Stachova joined the S+H theatre when she finished her secondary school studies. After graduating from the Theatre Faculty of the Academy of Performing Arts in Prague (DAMU), she became a member of the popular ensemble in 1966. In the 1967 she started playing the role of the girl Manicka who was the main partner of the father and son team of Spejbl (Spaybul) and Hurvinek (Hurveenek).
She married the theatre director and puppeteer Milos Kirschner (1927-1996) who created a new puppet character of granny Mrs Katerina for her in 1971. Manicka and Katerina have become the female counterparts of Spejbl and Hurvinek and they are highly popular in the Czech Republic.

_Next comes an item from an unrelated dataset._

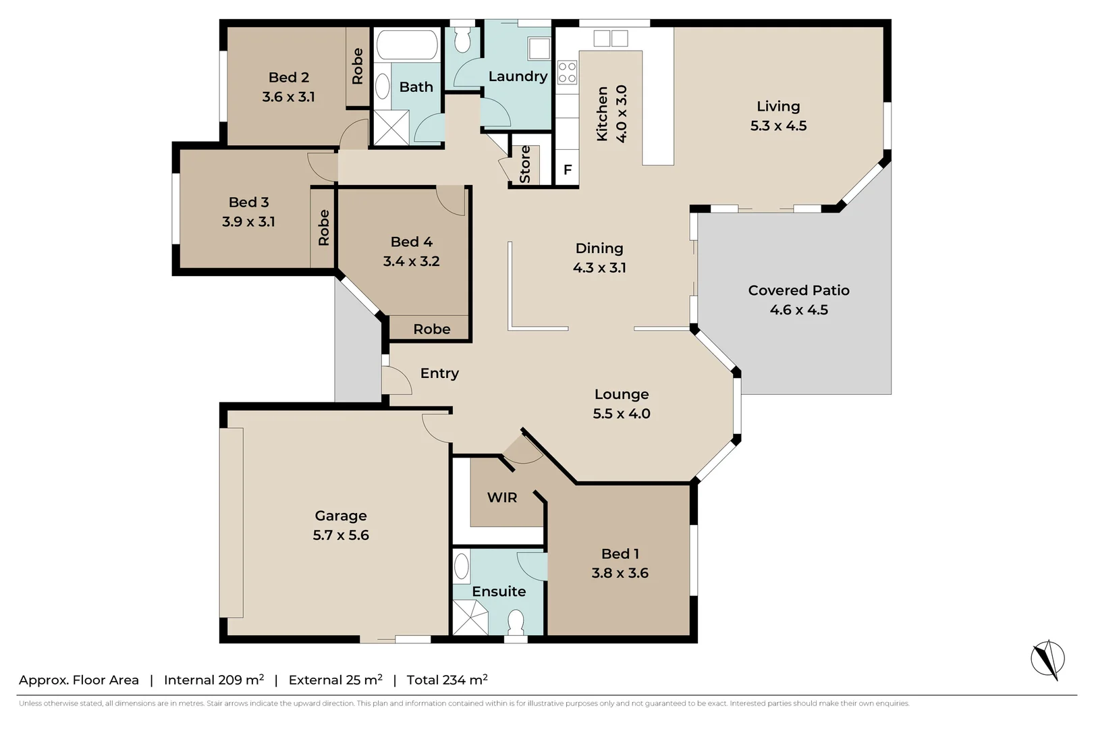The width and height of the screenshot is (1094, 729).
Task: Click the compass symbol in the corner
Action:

Stachova started playing the female roles also in foreign languages. The theatre has been travelling all around the world, performing in the languages of the host countries. Under Kirschner, it had performances in 18 languages, and under his successor Martin Klasek in 12 languages.
Klasek said he joined the ensemble at the age of 16 and performed 44 years together with Stachova. “She was the soul of the theatre,” he said.
Due to Stachova’s illness, Marie Simsova started playing the role of Manicka lin 2016.
Stachova also worked for the radio and television. In the Czech version of American animated sitcom The Simpsons, she speaks the part of Lisa Simpson. She wrote Czech plays for both children and adults, several books and many scripts. She directed her own plays and was the theatre’s manager after her husband’s death.
The Czech record company Supraphon has issued more than five million records, tapes and CDs with Spejbl and Hurvinek plays.
In 2008, Stachova won the right to use the characters of Spejbl and Hurvinek after an eight-year-long court dispute, thanks to which the theatre could continue its work.
Being founded by Josef Skupa (1892-1957) in 1930, the Spejbl and Hurvinek theatre was the first professional puppet ensemble in the country. Skupa named Kirschner his follower in the interpretation of Spejbl and Hurvinek, and Kirschner later named Klasek in the same way.
Skupa worked for the S+H puppet theatre 30 years, Kirscher 44 years and Stachova 50 years. “I would never change this joint path of ours for anything,” she said previously.